▶ What to do: All lines from the one containing "The height and" through the end of the material are to be given back exactly, without pictures.

▶ Listed records:
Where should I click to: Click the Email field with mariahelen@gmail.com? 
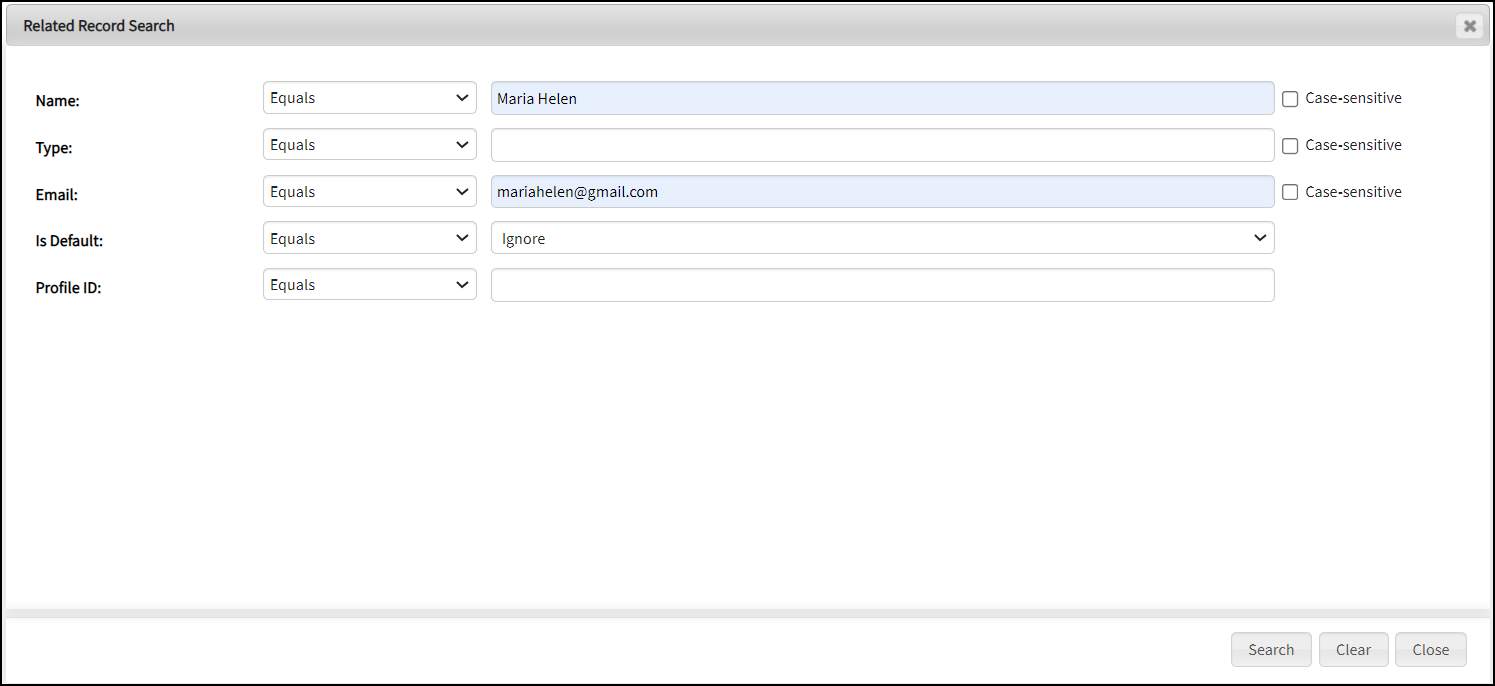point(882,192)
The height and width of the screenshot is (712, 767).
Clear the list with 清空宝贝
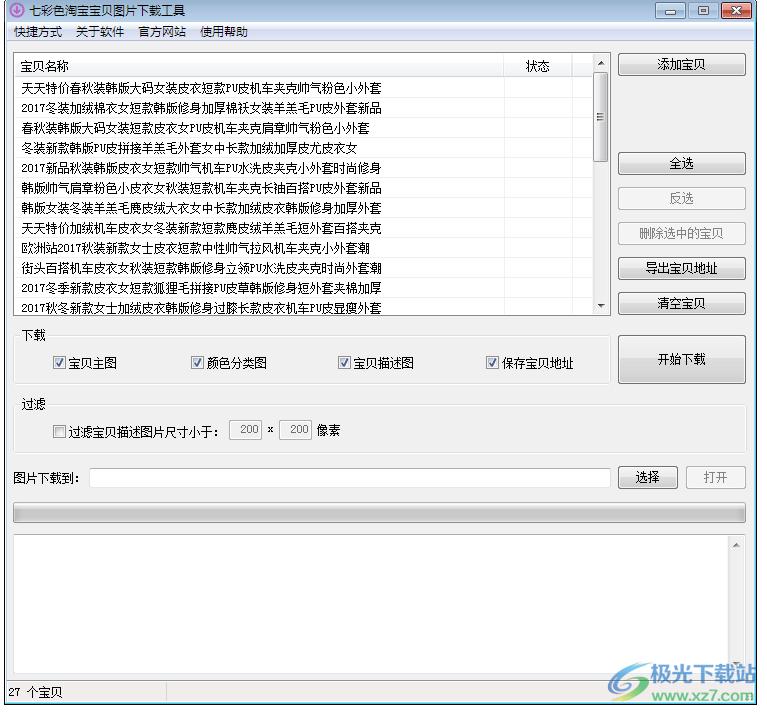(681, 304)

▶ Result of the exercise:
The height and width of the screenshot is (712, 767).
Clear the list with 清空宝贝
(681, 304)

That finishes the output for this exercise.